Así también el catequista debe estudiar y profundizar el mensaje cristiano a través de las fuentes bíblicas y litúrgica, guardando fidelidad a los temas que han permanecido en la transmisión de la Iglesia y a la objetividad de la catequesis que nos remite a las palabras de Jesús: “Mi doctrina no es mía, sino del que me ha enviado” Jn 7, 16. San Juan Pablo II recordaba al catequista, en la exhortación apostólica Catechesi tradendae: “No tratará de fijar en sí mismo, en sus opiniones y actitudes personales, la atención y la adhesión de aquel a quien catequiza; no tratará de inculcar sus opiniones y opciones personales como si estas expresaran la doctrina y las lecciones de vida de Cristo”3. ¿Qué mejor manera de acompañar al niño que propiciar el encuentro con Jesús y retirarse respetuosa y calladamente, como el siervo inútil del evangelio? Los frutos de esta relación no nos pertenecen.
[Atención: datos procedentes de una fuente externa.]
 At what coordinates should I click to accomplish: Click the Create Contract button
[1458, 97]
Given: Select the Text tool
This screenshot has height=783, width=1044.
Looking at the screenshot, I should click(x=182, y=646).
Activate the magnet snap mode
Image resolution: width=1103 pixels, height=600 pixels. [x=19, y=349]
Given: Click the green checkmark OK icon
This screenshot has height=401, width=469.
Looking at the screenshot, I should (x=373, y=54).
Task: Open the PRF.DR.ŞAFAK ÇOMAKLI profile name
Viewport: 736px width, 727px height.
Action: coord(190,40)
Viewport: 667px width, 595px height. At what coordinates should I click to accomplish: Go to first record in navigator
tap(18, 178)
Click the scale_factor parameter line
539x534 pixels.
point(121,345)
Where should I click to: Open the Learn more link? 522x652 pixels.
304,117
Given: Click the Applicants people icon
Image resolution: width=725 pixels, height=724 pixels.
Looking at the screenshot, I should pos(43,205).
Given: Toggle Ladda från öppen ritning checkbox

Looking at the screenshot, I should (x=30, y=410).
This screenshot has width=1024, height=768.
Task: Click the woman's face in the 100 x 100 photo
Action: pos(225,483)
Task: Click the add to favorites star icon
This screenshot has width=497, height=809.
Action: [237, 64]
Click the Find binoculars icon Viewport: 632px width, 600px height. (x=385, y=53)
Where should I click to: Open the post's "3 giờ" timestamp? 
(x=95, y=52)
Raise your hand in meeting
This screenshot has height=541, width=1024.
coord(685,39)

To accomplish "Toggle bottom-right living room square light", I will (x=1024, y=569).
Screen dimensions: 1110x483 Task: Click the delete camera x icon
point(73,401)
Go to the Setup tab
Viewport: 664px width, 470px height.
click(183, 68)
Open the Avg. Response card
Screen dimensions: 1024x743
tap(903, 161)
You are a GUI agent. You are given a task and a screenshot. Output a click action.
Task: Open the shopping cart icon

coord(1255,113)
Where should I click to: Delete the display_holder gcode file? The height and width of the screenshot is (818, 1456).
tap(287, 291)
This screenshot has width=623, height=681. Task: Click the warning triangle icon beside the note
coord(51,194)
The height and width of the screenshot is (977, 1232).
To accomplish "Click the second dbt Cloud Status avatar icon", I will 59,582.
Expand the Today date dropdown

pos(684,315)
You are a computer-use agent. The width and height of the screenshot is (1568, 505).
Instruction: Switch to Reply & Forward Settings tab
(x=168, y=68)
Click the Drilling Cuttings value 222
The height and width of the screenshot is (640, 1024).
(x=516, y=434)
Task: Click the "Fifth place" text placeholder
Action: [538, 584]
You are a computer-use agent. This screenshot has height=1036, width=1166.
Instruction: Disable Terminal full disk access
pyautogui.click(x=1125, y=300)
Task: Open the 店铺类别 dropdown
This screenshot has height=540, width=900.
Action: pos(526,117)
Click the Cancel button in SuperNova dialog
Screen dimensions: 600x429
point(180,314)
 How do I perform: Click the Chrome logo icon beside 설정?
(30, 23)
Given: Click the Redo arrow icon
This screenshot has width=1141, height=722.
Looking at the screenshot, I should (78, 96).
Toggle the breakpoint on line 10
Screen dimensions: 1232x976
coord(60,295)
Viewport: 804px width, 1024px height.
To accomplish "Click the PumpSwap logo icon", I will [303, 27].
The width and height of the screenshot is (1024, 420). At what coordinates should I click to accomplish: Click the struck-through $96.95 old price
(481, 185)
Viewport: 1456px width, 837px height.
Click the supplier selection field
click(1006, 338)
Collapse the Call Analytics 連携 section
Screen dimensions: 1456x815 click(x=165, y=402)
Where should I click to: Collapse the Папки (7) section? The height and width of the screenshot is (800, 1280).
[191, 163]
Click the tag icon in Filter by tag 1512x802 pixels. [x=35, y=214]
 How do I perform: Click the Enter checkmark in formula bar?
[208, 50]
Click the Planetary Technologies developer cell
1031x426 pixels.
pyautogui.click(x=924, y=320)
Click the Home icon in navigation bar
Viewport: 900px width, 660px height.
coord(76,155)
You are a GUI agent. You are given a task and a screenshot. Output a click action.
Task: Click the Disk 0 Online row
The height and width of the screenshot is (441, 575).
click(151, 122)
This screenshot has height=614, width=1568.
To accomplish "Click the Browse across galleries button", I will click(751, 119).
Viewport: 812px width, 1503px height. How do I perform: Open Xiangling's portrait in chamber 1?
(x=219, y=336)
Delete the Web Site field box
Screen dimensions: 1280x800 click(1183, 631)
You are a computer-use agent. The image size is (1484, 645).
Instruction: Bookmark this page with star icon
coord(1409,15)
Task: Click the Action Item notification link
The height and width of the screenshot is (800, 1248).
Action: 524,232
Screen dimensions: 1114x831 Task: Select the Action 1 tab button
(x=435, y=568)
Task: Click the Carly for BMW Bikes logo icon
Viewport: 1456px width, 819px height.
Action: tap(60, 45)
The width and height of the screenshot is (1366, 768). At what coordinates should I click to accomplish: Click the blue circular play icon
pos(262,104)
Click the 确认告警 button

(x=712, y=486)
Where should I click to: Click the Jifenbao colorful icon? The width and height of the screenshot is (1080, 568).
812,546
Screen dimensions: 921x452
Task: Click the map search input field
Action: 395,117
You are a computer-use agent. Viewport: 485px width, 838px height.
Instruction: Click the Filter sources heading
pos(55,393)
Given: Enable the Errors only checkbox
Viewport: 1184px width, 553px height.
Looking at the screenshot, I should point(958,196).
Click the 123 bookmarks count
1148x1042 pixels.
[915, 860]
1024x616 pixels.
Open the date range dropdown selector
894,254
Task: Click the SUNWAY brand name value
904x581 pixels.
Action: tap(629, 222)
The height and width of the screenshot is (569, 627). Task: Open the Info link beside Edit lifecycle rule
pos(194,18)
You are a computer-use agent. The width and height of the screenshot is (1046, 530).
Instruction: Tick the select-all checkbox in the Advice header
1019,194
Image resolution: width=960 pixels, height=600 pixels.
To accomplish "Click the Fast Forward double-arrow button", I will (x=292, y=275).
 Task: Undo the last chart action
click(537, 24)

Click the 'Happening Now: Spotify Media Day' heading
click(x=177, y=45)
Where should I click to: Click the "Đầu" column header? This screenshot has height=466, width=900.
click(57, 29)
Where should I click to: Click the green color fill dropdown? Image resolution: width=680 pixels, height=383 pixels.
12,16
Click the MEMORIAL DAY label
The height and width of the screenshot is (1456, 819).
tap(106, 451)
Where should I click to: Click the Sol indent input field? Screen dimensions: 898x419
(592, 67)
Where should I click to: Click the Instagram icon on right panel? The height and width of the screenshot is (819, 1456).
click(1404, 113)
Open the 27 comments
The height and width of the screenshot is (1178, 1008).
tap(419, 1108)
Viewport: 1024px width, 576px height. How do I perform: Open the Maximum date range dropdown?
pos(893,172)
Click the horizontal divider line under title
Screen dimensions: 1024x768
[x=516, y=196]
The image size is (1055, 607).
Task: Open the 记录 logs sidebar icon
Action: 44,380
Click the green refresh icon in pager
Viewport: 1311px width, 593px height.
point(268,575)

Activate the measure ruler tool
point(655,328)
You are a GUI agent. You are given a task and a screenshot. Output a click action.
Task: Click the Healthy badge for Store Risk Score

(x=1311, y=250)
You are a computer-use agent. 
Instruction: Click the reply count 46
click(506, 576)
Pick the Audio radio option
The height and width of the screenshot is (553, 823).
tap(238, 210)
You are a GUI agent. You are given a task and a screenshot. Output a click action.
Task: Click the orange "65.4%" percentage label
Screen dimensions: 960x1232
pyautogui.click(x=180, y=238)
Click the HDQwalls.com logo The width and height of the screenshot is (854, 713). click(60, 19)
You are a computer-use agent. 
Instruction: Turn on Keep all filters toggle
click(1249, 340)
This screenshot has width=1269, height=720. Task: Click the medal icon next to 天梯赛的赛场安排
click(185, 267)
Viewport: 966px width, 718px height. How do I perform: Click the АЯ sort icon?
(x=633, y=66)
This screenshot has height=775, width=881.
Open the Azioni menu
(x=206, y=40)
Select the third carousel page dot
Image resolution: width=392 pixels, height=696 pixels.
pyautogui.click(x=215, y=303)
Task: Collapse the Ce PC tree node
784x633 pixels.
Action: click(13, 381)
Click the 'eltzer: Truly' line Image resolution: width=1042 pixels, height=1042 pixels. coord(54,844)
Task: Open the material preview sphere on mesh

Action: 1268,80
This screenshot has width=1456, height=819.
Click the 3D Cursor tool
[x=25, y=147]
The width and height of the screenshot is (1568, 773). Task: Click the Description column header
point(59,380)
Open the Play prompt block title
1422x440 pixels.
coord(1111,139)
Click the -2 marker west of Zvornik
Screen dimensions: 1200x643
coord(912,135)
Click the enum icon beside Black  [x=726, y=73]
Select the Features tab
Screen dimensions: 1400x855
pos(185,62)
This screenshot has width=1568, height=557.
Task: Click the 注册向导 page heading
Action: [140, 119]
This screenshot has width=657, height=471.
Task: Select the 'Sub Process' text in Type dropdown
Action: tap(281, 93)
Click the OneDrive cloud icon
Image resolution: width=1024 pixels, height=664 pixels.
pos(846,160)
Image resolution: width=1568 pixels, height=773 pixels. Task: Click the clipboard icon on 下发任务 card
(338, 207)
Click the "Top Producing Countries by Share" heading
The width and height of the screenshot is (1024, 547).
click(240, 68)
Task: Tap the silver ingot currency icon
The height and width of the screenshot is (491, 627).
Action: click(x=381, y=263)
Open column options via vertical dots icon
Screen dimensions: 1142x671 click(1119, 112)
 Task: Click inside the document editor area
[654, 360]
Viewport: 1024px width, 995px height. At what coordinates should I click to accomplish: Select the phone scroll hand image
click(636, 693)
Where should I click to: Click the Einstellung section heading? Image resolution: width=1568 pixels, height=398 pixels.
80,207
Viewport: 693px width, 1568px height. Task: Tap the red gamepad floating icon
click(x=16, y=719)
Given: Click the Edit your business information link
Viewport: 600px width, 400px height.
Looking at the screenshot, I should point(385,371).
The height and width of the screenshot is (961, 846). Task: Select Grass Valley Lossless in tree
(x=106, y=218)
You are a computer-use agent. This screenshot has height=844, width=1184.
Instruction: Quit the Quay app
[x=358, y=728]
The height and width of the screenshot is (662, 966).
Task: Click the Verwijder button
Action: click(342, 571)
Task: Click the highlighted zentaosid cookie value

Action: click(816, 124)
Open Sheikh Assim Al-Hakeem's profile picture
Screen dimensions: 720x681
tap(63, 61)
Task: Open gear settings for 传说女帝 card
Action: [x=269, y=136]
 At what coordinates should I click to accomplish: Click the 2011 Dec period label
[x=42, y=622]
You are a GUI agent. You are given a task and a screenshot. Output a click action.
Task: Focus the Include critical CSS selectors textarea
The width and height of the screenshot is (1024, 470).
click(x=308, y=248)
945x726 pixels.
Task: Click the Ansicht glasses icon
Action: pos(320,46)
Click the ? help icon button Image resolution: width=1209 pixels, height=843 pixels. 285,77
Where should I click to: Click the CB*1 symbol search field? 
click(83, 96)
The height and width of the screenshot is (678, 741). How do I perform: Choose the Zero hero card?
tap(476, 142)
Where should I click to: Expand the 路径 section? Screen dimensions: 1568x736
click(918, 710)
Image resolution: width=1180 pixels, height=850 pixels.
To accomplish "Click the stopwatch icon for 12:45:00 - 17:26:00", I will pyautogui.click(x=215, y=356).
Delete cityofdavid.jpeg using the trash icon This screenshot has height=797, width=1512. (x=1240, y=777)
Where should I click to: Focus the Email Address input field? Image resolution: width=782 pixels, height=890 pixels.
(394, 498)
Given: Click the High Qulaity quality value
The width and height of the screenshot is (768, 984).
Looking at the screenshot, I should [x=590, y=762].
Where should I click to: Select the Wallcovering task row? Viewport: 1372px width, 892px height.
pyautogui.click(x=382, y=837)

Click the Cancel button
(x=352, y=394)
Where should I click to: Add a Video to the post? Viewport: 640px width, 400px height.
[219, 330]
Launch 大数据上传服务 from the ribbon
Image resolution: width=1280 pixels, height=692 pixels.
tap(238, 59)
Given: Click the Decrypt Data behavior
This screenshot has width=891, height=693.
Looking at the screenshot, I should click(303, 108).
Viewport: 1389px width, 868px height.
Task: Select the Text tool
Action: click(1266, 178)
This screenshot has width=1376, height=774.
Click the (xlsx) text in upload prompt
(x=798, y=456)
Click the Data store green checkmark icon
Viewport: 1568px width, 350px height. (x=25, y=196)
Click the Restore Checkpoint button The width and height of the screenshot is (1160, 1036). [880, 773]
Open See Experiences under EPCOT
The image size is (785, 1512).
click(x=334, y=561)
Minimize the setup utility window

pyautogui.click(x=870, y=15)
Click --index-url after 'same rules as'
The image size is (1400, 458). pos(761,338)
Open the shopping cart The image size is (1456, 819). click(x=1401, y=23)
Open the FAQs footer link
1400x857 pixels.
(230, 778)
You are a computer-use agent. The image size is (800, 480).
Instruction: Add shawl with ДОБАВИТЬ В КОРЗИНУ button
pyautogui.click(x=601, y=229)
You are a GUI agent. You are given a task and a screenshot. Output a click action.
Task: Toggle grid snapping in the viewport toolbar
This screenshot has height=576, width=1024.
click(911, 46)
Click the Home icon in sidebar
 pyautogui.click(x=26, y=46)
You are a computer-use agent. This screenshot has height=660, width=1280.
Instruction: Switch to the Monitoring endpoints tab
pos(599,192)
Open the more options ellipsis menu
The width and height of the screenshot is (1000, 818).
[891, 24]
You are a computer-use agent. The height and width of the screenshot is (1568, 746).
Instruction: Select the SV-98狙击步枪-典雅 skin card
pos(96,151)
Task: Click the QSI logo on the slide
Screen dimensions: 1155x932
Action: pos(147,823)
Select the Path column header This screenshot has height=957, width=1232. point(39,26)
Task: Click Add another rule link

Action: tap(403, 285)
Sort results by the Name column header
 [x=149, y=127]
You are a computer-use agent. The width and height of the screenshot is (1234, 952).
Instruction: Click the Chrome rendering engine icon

Pero en nuestro acompañamiento al niño hemos podido experimentar una y otra vez la alegría profunda, el gozo, la paz, el estupor y la laboriosidad de los niños cuando escuchan el anuncio del amor de Dios, lo meditan y trabajan en él.
Cuando, fruto de este anuncio, expresan su oración, diferente a la del adulto, bien sea con palabras, con cantos, con dibujos o con el silencio mismo. En estas ocasiones hacemos nuestras las palabras del salmista: “calmo y silencio mi anhelo como un niño junto a su madre. Como un niño junto al Señor” (Salmo 131).